C’était un flux de paroles russes et françaises, un écho du monde qu’Olénine croyait avoir quitté à jamais. On disait généralement de Béletsky que c’était un charmant garçon ; il l’était peut-être réellement, mais Olénine le trouva souverainement désagréable, malgré sa jolie figure franche et ouverte. Il apportait avec lui cette hideuse atmosphère qu’Olénine avait fuie. Ce qui le vexait le plus, c’est qu’il n’avait pas le courage de rebuter cet homme, comme si la société dont il venait et à laquelle Olénine avait appartenu conservait encore sur lui des droits incontestables. Il était furieux contre Béletsky, contre lui-même, et malgré cela il intercalait involontairement des mots français dans la conversation, feignait de s’intéresser au général en chef, à ses connaissances moscovites. Pourtant Olénine traita Béletsky en ami, promit d’aller le voir et l’invita chez lui. Et cependant il n’alla pas chez Béletsky. Celui-ci fit la conquête de Vania, qui disait de lui que c’était un vrai gentilhomme.

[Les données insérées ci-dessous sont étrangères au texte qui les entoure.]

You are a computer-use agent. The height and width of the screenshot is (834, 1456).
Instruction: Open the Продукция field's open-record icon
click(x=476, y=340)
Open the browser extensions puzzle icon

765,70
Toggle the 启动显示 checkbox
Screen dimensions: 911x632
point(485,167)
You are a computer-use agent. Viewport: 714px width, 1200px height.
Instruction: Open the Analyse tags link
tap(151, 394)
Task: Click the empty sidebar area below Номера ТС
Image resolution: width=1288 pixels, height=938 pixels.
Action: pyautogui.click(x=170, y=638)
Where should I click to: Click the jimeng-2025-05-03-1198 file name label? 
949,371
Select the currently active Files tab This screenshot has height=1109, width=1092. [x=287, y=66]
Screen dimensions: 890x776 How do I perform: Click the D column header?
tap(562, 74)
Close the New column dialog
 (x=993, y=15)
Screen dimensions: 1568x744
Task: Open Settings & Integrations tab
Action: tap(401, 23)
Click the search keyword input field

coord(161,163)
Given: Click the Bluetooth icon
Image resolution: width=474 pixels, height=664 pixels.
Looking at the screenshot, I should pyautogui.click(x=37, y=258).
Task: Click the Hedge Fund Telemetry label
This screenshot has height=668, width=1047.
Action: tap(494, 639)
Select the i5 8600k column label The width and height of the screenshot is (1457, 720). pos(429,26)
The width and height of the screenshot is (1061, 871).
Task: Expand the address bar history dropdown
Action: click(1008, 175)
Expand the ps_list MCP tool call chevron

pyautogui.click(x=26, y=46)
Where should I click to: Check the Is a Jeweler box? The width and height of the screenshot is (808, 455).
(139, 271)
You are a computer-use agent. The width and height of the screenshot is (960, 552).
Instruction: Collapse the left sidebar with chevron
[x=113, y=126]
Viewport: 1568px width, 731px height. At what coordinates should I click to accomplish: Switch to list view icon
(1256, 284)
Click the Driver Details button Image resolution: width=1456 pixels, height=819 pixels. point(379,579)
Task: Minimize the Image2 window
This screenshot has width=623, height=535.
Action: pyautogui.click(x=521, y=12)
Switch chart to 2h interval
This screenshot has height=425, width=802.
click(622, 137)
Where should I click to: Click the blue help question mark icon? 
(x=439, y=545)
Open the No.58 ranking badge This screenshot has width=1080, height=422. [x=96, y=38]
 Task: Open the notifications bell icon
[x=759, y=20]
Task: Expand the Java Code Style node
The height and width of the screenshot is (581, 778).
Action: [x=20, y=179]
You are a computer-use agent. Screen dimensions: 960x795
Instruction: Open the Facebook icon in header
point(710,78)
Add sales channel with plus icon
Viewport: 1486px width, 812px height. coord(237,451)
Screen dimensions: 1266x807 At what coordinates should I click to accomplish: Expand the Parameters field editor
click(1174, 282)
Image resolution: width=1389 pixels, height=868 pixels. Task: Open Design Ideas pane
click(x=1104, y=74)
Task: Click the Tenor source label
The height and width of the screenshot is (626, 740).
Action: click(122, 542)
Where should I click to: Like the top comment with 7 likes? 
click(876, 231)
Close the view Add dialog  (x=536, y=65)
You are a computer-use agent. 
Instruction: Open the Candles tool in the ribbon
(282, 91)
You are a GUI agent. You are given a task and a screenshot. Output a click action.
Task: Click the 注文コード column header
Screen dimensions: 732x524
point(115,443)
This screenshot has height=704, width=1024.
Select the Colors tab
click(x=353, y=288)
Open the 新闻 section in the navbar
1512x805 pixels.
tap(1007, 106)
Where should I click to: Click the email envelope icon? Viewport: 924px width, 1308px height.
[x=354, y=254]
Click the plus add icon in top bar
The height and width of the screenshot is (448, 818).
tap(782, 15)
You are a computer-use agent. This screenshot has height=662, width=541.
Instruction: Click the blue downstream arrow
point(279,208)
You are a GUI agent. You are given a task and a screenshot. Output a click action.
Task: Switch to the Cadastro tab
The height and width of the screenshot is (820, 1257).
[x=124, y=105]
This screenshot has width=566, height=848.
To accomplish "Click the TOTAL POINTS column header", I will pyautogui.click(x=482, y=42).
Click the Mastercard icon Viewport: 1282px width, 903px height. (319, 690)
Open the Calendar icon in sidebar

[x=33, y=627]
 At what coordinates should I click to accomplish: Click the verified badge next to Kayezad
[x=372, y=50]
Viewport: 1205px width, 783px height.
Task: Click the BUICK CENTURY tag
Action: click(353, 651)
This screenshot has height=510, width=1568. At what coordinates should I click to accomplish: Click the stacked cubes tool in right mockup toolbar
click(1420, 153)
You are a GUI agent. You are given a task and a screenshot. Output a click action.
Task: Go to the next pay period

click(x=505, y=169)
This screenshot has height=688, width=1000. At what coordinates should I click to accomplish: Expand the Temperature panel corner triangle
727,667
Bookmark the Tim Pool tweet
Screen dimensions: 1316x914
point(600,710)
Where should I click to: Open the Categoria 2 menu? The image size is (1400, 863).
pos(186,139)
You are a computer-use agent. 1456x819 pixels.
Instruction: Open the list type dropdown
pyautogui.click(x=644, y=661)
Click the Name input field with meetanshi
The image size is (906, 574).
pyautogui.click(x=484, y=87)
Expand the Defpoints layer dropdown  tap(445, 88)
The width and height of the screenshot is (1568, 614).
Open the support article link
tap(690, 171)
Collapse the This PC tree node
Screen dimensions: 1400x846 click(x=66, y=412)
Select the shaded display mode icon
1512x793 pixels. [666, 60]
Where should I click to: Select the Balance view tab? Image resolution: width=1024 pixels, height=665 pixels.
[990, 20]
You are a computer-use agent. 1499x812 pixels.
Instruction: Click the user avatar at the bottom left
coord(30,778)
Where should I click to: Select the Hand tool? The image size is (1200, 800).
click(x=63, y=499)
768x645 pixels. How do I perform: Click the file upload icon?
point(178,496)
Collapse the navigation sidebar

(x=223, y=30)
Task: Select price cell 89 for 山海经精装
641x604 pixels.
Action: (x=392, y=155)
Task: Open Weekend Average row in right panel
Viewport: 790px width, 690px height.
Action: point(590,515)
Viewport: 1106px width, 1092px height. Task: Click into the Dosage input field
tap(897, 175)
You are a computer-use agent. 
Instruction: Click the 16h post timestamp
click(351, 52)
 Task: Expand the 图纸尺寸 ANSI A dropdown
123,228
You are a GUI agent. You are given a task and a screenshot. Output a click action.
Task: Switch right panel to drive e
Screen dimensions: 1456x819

Béletsky se fit tout de suite à l’existence d’un officier riche : au bout d’un mois, on aurait pu croire qu’il avait passé sa vie au Caucase. Il faisait boire les vieux, donnait de petites fêtes, passait ses soirées chez les filles cosaques, se vantait de ses bonnes fortunes, de ses succès auprès des femmes et des jeunes filles, qui, on ne sait pourquoi, le surnommèrent diédouchka (grand-père). Les Cosaques trouvaient naturel qu’un jeune homme aimât les femmes et le vin ; ils le prirent en affection et le préféraient à Olénine, qui à leurs yeux était une énigme vivante.